05/08/15

Un altro forte NO alla centrale del Mercure

di Piernicola Pedicini, Laura Ferrara, Paolo Parentela, Giovanni Perrino, Gianni Leggieri

Il 31 luglio scorso, durante un'assemblea popolare, i cittadini e i sindaci di Rotonda e Viggianello, insieme ad alcune associazioni ambientaliste, hanno lanciato un altro forte appello per dire no alla riapertura della ex Centrale termoelettrica Enel del Mercure.
Il M5S non può che essere al fianco di questi cittadini e di quella parte di istituzioni che da anni si battono per evitare che l'impianto, situato nel Parco nazionale del Pollino tra la Calabria e la Basilicata, possa essere riattivato dopo la riconversione a biomasse.
Ancora di più, il M5s è impegnato a fare tutto quello che è possibile con i suoi portavoce regionali, nazionali e europei, dopo che Renzi e il Consiglio dei ministri hanno emanato la delibera del 11 giugno scorso con cui, pur demandando alle Regioni Calabria e Basilicata gli ulteriori adempimenti formali, dà il via libera alla riattivazione dell'impianto senza considerare il punto di vista delle popolazioni residenti nell'area, senza rispondere dello scempio ambientale che si andrebbe a compiere, senza rispettare alcune direttive europee e la sentenza del Consiglio di Stato del 1 agosto 2012 con cui veniva bocciato il progetto, senza dar conto del parere negativo dell'Ente Parco del Pollino e di alcuni sindaci.
Già nei mesi scorsi i portavoce eurodeputati Piernicola Pedicini e Laura Ferrara e, il 2 luglio scorso, il portavoce deputato della Calabria Paolo Parentela del M5S, hanno presentato delle interrogazioni alla Commissione europea e ai ministri dello Sviluppo, dell'Ambiente e della Salute, per chiedere che la Centrale non venga riaperta, ora verranno sviluppate altre iniziative insieme ai portavoce consiglieri della Regione Basilicata Gianni Perrino e Gianni Leggieri.

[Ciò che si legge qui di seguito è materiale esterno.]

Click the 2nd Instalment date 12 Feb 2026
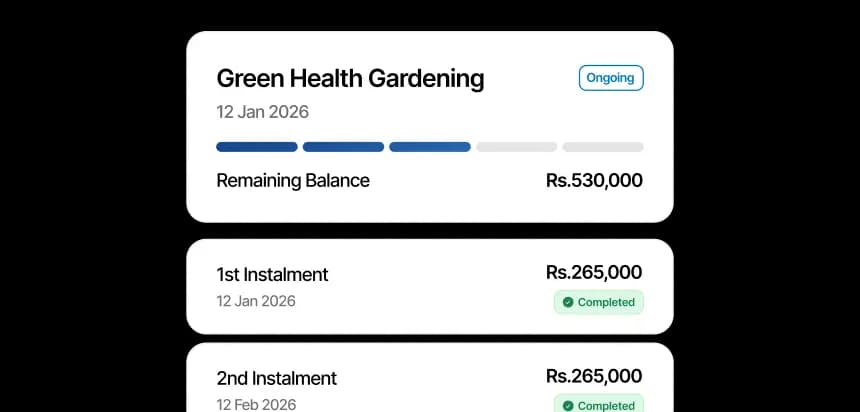click(x=257, y=404)
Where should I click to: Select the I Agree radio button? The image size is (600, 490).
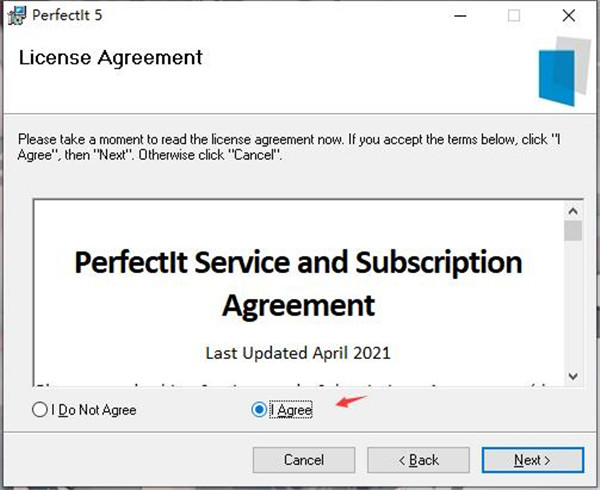point(259,410)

Una cosa è certa, se l'arroganza e la prepotenza di Renzi e dei governatori Pd Mario Oliverio e Marcello Pittella non verranno fermate, un'altra straordinaria area naturalistica italiana verrà annientata dagli interessi economici e delle lobby dell'energia a discapito della salute, dello sviluppo compatibile e dell'occupazione di qualità. Inoltre bisogna agire anche a livello europeo, dove, i poteri forti che condizionano la Ue, stanno facendo di tutto per esonerare dai limiti di emissione di inquinanti gli impianti di produzione a biomassa, invece di andare verso la tutela della qualità dell'aria, come previsto dagli obiettivi Ue al 2030.

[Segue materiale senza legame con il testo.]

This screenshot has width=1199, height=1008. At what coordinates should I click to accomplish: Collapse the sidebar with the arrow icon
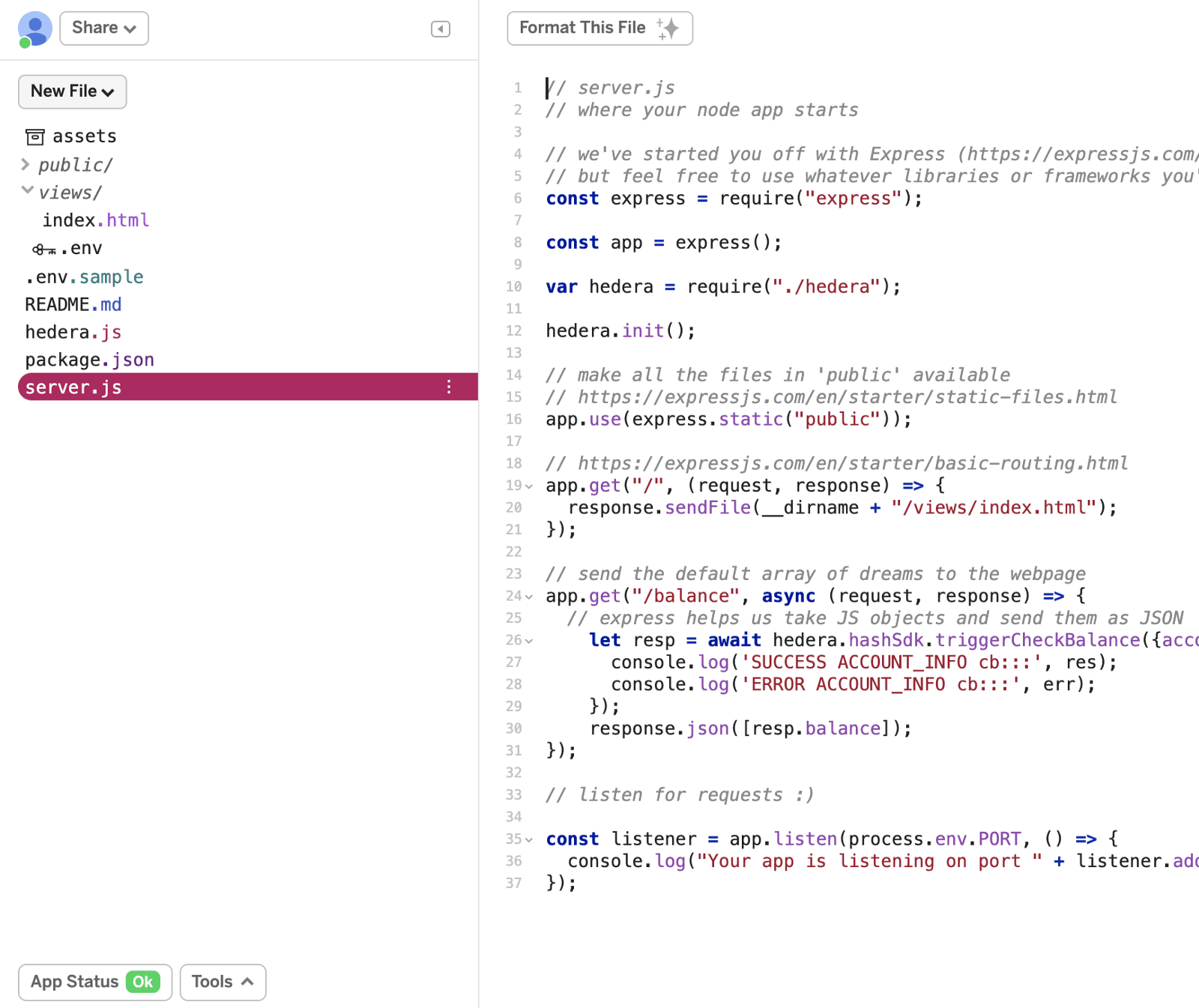point(440,29)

Nello specifico le ragioni principali del no alla Centrale sono le seguenti: si trova nel Parco nazionale del Pollino che è una Zona di Protezione Speciale (Zps) tutelata dalla Direttiva europea 79/409/Cee; il progetto non soddisfa le richieste previste dalla normativa comunitaria, nella fattispecie la Valutazione di impatto ambientale (Via) come enunciate dalla Direttiva europea 2011/92/Ue; il progetto non menziona l’impatto nocivo delle emissioni sulla salute della popolazione e sulle ripercussioni negative sul turismo e l’agricoltura dell’area; nelle zone limitrofe alla Centrale esistono colture a marchio Dop, come la melanzana rossa e i fagioli bianchi che si coltivano nei comuni di Rotonda, Viggianello, Castelluccio Superiore e Castelluccio Inferiore; l’Enel sta riattivando un impianto obsoleto dal 1997, riconvertendolo a biomasse, e quindi con la necessità di doverla alimentare con enormi quantità di legno, provocherebbe un impatto insostenibile per la biodiversità del Parco; l'area non potrebbe sopportare il transito di oltre cento veicoli pesanti al giorno, necessari al trasporto dell'ingente quantità di biomassa necessaria ad alimentare l'impianto; è stato denunciato il pericolo di infiltrazioni criminali, in quanto il principale fornitore delle biomasse all’Enel è stato più volte sottoposto a provvedimenti restrittivi antimafia per la frequentazione con ambienti della malavita calabrese.